Comparisons with Occupy Wall Street have naturally been proposed. The improvised but very open democratic forms, the chaotic and all-inclusive rhetoric, the naive goodwill all resemble those days and nights in Zuccotti Square before Bloomberg called the cops. A closer parallel is perhaps the Indignados movement in Spain a few years ago: the protest against inequality and especially the deplorable unemployment that plagues young adults in Spain and France and most of Europe is a common theme. But while the Indignados formed a political party and scored a modest success in Spain's elections last winter, it's not clear that Nuit Debout aspires to that sort of official clout. 
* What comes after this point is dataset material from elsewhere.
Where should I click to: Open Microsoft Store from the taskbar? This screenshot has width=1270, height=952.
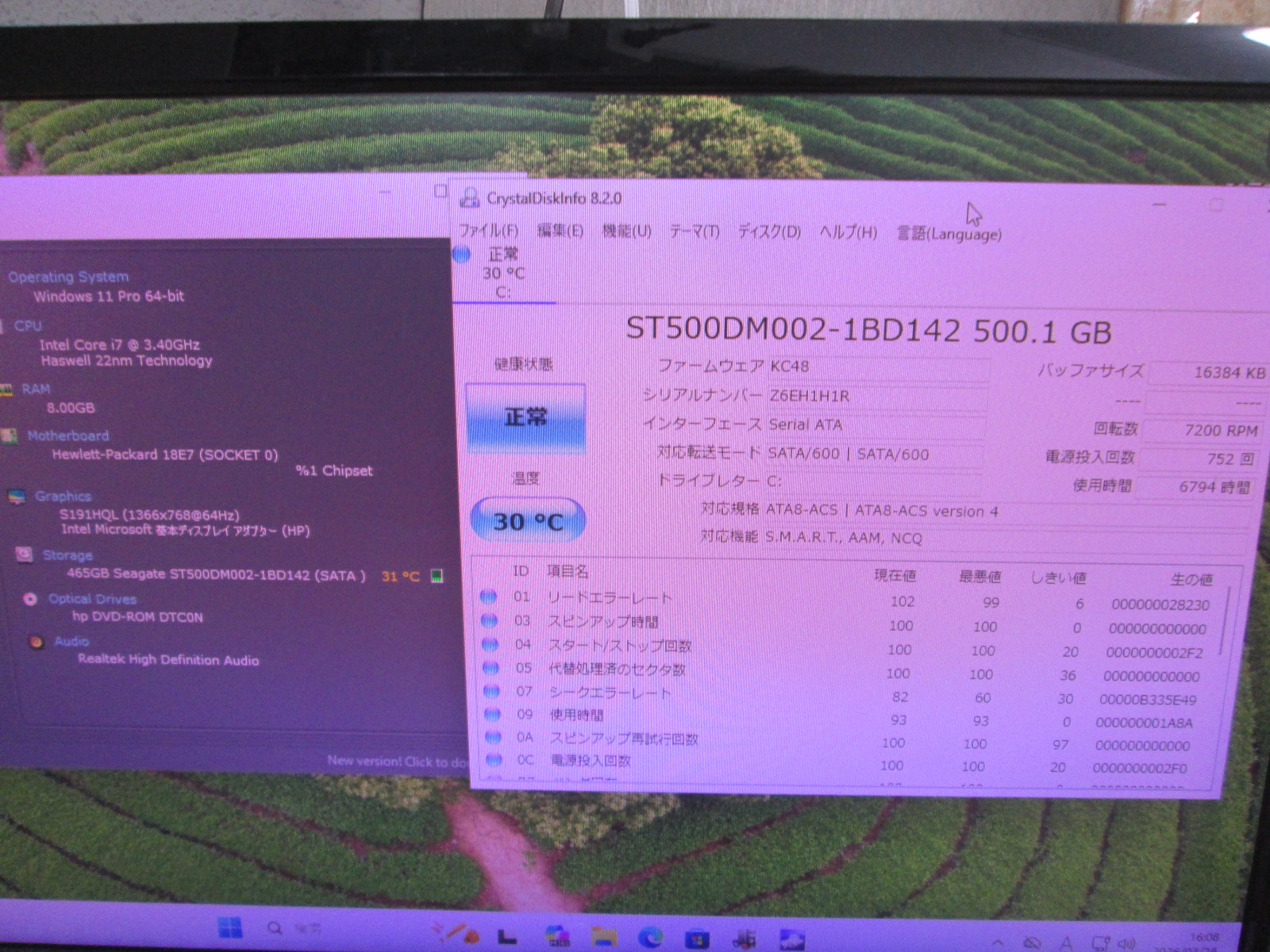click(698, 939)
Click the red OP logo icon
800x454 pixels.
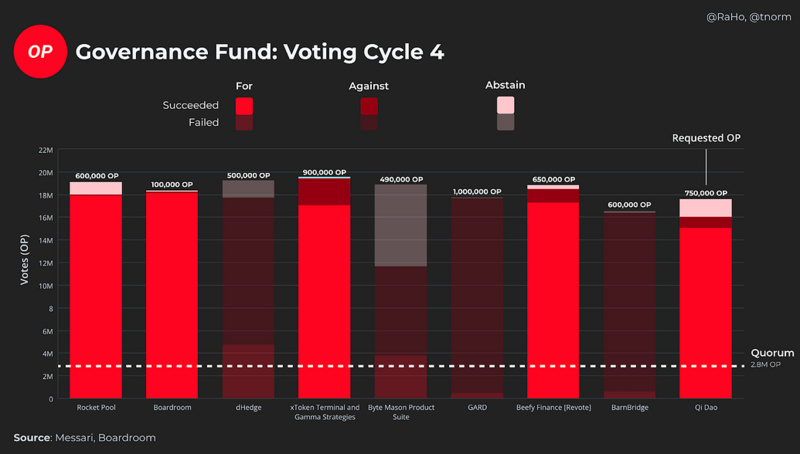(39, 51)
Perhaps the clearest precursor, as many of the debouters themselves are saying, is the May 1968 movement, when radical students and their allies came close to bringing down the 5th Republic. Debout is just a tiny speck compared to May '68 (though all such movements start small), but both are partial to expressing rather generic utopian desires, rather than any specific program. What strikes me most about the interviews with young people in République is their rather inarticulate diagnosis of the ills they protest, and the absence of clear solutions. Anything and nothing seems to be on the agenda--a general notion that life as it is is insufferable, so that even a night in the rain, with hundreds of comrades, is preferable to just going home. 

Is this another step in a sequence of inchoate, anarchic resistance to global capitalism, from the G-7 protests and social forums to Occupy in all its manifestations, to the Indignant movements in various European cities? Or just a spring outing, a fad that will soon go its way? The New York Times has recently acknowledged Debout's existence--a benchmark of sorts. More seriously, there are some efforts underway to bring the movement to the cités, the huge suburban housing projects where the children and grandchildren of immigrants, many of them Muslim, have far more serious grievances than the labor laws or the malaise of Paris's jeunesse dorée. A protest, much less an uprising like the 2005 riots in the banlieues, particularly in this climate of terrorist threats and state of emergency, would be serious indeed.

So I'm not sure what to expect of Nuit Debout, though I think it's worth keeping in view. To my American eyes it suggests affinities with the "Feel the Bern" surge among young people here, where the practical outcomes may be similarly elusive (though the program--elect Sanders--is far more coherent). But maybe the really important thing is still in gestation: the refusal of a rising generation of post-industrial, post-modern, post-political activists to accept the givens of inequality, climate destruction, and a certain anomie. Among the many destabilizing forces at work in France, the US, and all over, this one may represent an imaginative and resonant call to action.